Le surlendemain, Dumouriez était à Baffu; là, il s'arrêtait pour occuper les défilés de la Croix-aux-Bois et de Grand-Pré.
Dillon continua audacieusement son chemin; il fit garder la Chalade, en passant, par deux mille hommes, et arriva aux Islettes, où il trouva Galbaud avec quatre mille hommes.
Le général était venu là de lui-même, et n'avait pas encore vu Fabre d'Églantine, qui courait après lui sur la route de Châlons.
C'est aux Islettes que Jacques Mérey fut d'une véritable utilité à Dillon; il connaissait le pays, ravins et collines. Il indiqua au général, sur le haut de la montagne qui domine les Islettes, un emplacement admirable pour établir une batterie qui rendait ce passage inabordable et dont, après soixante-seize ans, on voit encore l'emplacement aujourd'hui.

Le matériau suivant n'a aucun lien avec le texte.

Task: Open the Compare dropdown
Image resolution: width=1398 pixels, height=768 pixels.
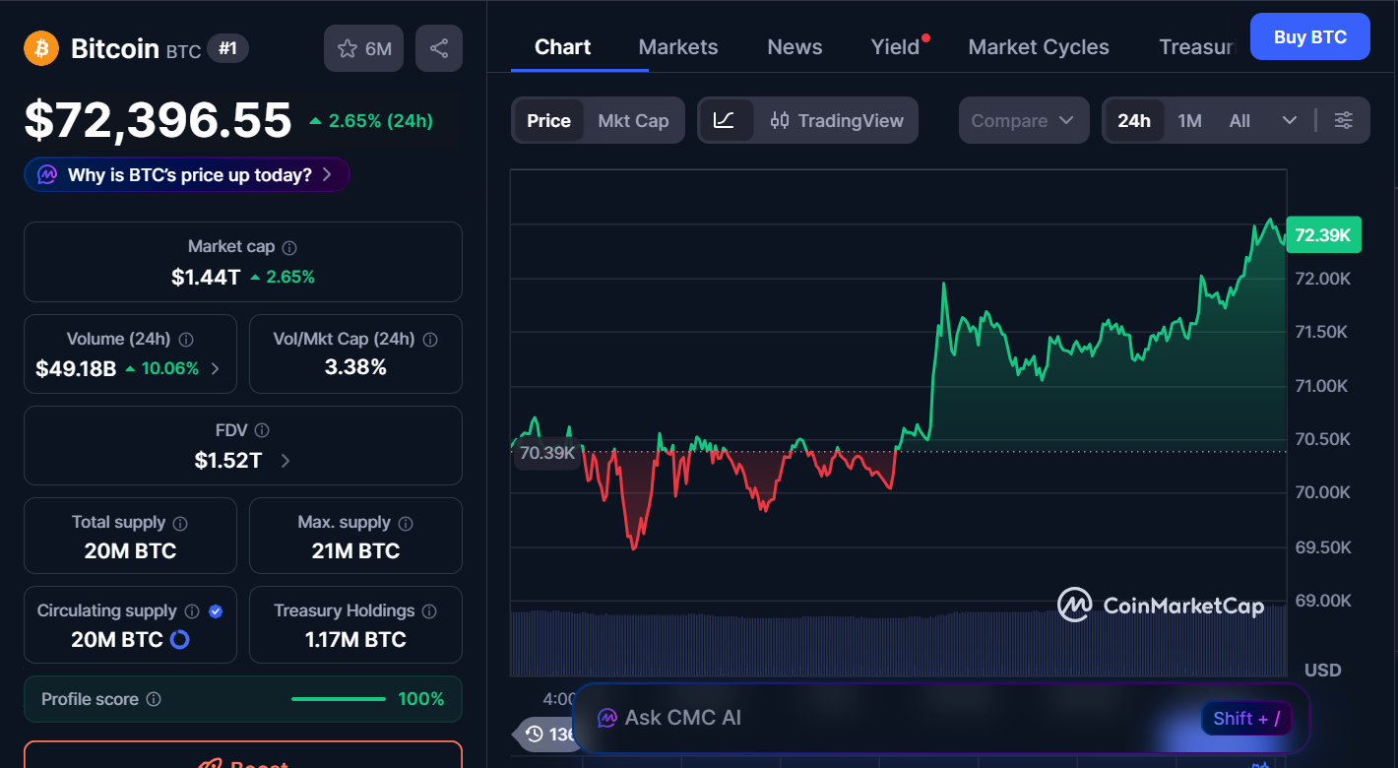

Outre cette batterie, Dillon éleva d'excellents retranchements, fit des abatis d'arbres qui formèrent sur la route autant de barricades, et se rendit complètement maître des deux routes qui conduisent à Sainte-Menehould et de Sainte-Menehould à Châlons. Les travaux de Dumouriez à Grand-Pré étaient non moins formidables: l'armée était rangée sur des hauteurs s'élevant en amphithéâtre; au pied de ces hauteurs étaient de vastes prairies que l'ennemi était forcé d'aborder à découvert.
Deux ponts étaient jetés sur l'Aire, deux avant-gardes défendaient ces deux ponts; en cas d'attaque, elles se retiraient en les brûlant; et, en supposant Dumouriez chassé de hauteur en hauteur, il descendait sur le versant opposé, trouvait l'Aisne qu'il mettait entre lui et les Prussiens en faisant sauter ces deux ponts.
Or, il était à peu près certain que l'ennemi échouerait dans ses attaques et que de ce poste élevé Dumouriez dominerait tranquillement la situation.
Le 8, on apprit que, la veille, Dubouquet, avec six mille hommes, avait occupé le passage du Chêne Populeux; le seul qui restât libre était donc celui de la Croix-aux-Bois, situé entre le Chêne Populeux et le Grand-Pré. Dumouriez y alla de sa personne, fit rompre la route, abattre les arbres et y mit pour le défendre un colonel avec deux escadrons et deux bataillons.